We’ve started checking out monitoring solutions for our AWS-based infrastructure, and we want it to be not-that-expensive, monitor infrastructure (cpu, I/O, network…) and Application statistics
We’ve looked into several options, and we’re currently narrowing it down to Graphana-InfluxDB-Telegraph.
The idea is as following: Use Telegraf to pull CloudWatch statistics from amazon, save them into the InfluxDB, and use Grafana to present these statistics and manage alerts and notifications.

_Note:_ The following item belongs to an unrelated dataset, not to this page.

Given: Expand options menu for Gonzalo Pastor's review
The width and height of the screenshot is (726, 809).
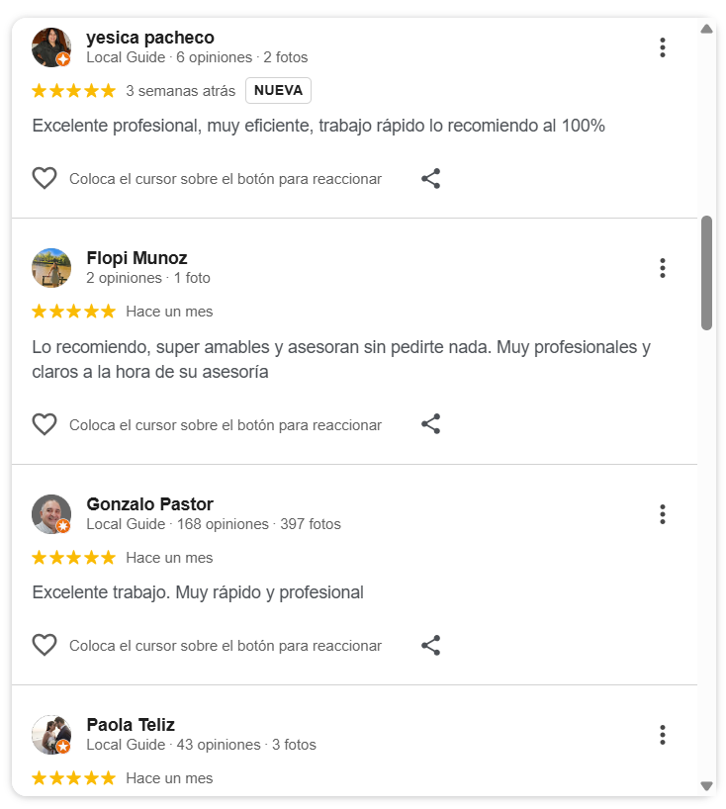Looking at the screenshot, I should [x=662, y=514].
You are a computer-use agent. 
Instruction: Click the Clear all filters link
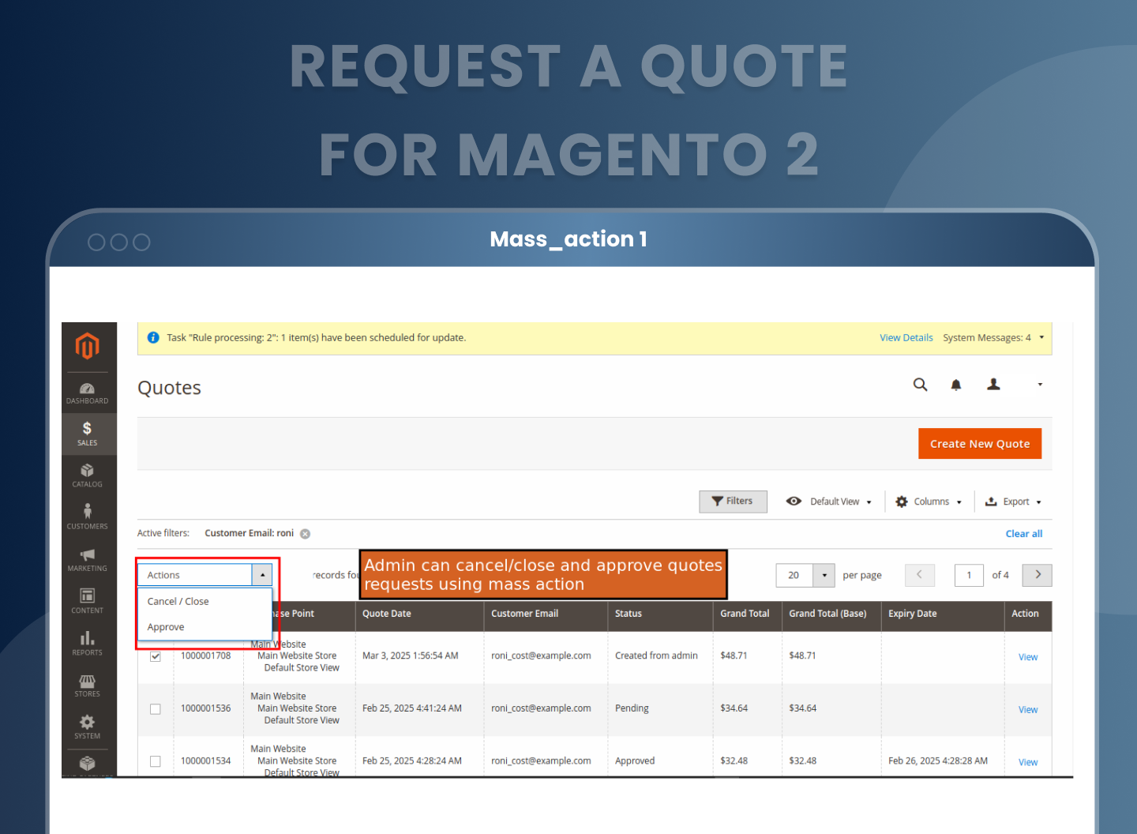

(Why not just use the Grafana CloudWatch plugin? Because it doesn’t supoort notification, sadly )
Set up the environment
To test everything, we’ve set up a docker env:
Create a network
docker network create monitoring
The Grafana docker
docker run -d -p 3000:3000 --name graphana --net=monitoring -v $PWD:/var/lib/grafana -e "GF_SECURITY_ADMIN_PASSWORD=secret" grafana/grafana
The Influx docker
docker run -p 8086:8086 -d --name influxdb --net=monitoring -v $PWD:/var/lib/influxdb influxdb
127.0.0.1 influxdb to your hosts file (see Sanities for durther explanation)
The telegraph docker
First we need to generate a config file for our needs, so:
docker run --rm telegraf --input-filter cloudwatch --output-filter influxdb config > telegraf.conf
And then we need to fix the region, credentials, and so on (not a lot) Then run the docker:
docker run -d --name=telegraf --net=monitoring -v $PWD/telegraf-aws-influx.conf:/etc/telegraf/telegraf.conf:ro telegraf
docker logs -f telegraf
So we have all the services up - graphana, influxDB and telegraf. By now, telegraf should be pulling data from aws cloudwatch, and storing them inside influxDB. So now we need to hook up grapfana into to that data stream!
Create a new DataSource from your InfluxDb, with db = telegraf (you’ll have to input it in the DataSource page) and call influx_cloudwatch
Create a new Dashboard with your influx_cloudwatch data source, and create a new Graph.
This graph is currently filled with Junk data, let’s fill it up: Click on the graph name,
In order to add alerts to our graphs, we first need to add Alert channels. In Grafana, go to Alerting, and add an alerting channel. The easiest one imho is the Telegram alert channel.
Just install telegram (on your local machine, and on your mobile phone), and then go to the BotFather.
Create a bot according to the instructions, and after you create it, run
/token. It will give you the Bot Api Token.
The next thing you need is you chatId. To get that, just go to get_id_bot
which will give you your Chat Id.
That’s all you need. Now you can go to one of the graphs, hit ‘Alerts’, and there ‘Notifications’
If things don’t seem to work:
First, log in to your Grafana docker and run
curl -G 'http://influxdb:8086/query?pretty=true' --data-urlencode "q=SHOW DATABASES"
If the query passes, you can access influx db from the grafana docker
Now run the same thing from the telegraf docke.
Also, the reason you should add “influxdb” to your hosts file is this: When we use all the dockers in the same network it means they can access each other seamlessly. However, when we open Grafana using our local browser, and try to add influxdb as a Data Source, it is all done on the client - which is the host(!) of the dockers. So, it’s doesn’t know what is “influxdb”. That’s why we add it to the hosts file.